General Considerations to Imitate A661
ARINC-661 is an aerospace specification for the communication protocol between aerospace “user” applications and a display processor that manages the displays and communicates the click, enter, etc events to the application that “owns” a particular display “layer”. The particular user application interprets the event message that it receives and commands any modifications of what is to be displayed. The particular “widgets” (buttons, labels, edit boxes, list boxes, etc) that the display processor is to render are described in an XML file as described by the A661 specification. As such, the application of the display processor is a general application that only obtains what is to be displayed from the XML that is loaded into it and it only passes along operator initiated events to the owning user application.
Therefore, my display application works in a similar way. It obtains a description (quite abbreviated since I was only investigating what would be needed) from a text file to specify the Windows forms and controls to be displayed. To simplify the application, it communicates with only one user application. Bypassing most of the A661 protocol used to initiate the connection, the display application shows the initial form described in the text file as soon as a connection is made. After that, modifications of the display only happen due to “commands” from the user application in response to events sent to it by the display application.

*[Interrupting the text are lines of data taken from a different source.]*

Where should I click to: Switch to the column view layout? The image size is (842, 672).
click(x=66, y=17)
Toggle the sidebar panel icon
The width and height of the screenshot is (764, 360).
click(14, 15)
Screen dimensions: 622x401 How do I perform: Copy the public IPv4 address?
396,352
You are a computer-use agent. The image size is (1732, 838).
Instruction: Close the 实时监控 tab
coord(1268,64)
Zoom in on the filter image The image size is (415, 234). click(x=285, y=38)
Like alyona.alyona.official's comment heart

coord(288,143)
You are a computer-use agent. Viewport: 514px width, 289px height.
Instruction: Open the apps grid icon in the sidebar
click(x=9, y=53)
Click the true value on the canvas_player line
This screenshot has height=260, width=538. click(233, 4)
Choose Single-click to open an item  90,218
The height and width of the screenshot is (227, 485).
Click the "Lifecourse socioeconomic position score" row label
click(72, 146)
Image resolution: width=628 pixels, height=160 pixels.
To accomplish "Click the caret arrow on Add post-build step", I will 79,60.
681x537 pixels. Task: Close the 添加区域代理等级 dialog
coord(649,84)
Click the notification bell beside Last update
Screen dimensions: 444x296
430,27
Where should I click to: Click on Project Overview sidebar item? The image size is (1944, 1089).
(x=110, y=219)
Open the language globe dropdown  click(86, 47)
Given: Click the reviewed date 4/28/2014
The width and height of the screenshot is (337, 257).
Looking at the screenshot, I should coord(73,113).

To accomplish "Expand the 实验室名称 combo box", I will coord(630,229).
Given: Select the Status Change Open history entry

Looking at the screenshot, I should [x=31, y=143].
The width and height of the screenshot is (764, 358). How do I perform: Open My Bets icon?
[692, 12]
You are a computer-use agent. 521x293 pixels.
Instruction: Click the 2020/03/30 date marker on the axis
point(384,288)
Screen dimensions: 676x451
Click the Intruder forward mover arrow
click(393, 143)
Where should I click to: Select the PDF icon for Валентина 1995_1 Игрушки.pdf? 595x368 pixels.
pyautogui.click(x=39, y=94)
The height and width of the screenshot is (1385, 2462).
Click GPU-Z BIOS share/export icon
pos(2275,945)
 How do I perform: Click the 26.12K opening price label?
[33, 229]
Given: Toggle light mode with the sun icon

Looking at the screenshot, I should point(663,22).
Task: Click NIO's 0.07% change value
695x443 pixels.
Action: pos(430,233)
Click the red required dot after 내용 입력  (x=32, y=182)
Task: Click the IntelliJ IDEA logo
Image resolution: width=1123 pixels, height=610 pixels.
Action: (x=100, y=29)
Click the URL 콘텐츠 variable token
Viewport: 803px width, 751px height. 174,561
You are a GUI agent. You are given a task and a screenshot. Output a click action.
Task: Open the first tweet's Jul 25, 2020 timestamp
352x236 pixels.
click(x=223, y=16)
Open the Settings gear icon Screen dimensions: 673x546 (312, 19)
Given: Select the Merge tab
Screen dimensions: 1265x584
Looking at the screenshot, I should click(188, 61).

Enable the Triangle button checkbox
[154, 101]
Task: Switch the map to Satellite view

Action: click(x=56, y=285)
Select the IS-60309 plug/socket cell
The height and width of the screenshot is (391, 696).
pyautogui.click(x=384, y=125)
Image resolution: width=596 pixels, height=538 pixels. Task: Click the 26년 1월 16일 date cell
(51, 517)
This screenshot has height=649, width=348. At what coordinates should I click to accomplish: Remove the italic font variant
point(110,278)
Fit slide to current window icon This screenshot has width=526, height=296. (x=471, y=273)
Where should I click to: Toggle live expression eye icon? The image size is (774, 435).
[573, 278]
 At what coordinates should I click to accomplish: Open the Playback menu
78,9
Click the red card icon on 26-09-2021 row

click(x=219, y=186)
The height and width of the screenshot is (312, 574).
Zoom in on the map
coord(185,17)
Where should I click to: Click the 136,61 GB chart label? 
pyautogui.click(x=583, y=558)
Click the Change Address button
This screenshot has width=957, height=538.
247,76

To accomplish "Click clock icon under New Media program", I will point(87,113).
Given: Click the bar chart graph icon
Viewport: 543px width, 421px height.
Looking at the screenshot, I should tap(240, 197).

Consequently, what is displayed is controlled by the user application and the descriptor file. A different descriptor file and a different user application means a different set of displayed Windows forms and controls (corresponding to A661 widgets) without change of the display application. Also, with the use of the message controller, different components of multiple applications can respond to the Windows events of particular widgets and be in charge of a group of widgets to distribute the responsibility for the display among multiple components.